__Stored records__.

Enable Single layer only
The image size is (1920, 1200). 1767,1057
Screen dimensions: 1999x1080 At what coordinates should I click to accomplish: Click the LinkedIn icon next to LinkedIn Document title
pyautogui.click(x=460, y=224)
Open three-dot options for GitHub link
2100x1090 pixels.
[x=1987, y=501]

__Exercise requirements__.
The expected output is the complete data, repeated exactly.

__Exercise output__.
Enable Single layer only
The image size is (1920, 1200). 1767,1057
Screen dimensions: 1999x1080 At what coordinates should I click to accomplish: Click the LinkedIn icon next to LinkedIn Document title
pyautogui.click(x=460, y=224)
Open three-dot options for GitHub link
2100x1090 pixels.
[x=1987, y=501]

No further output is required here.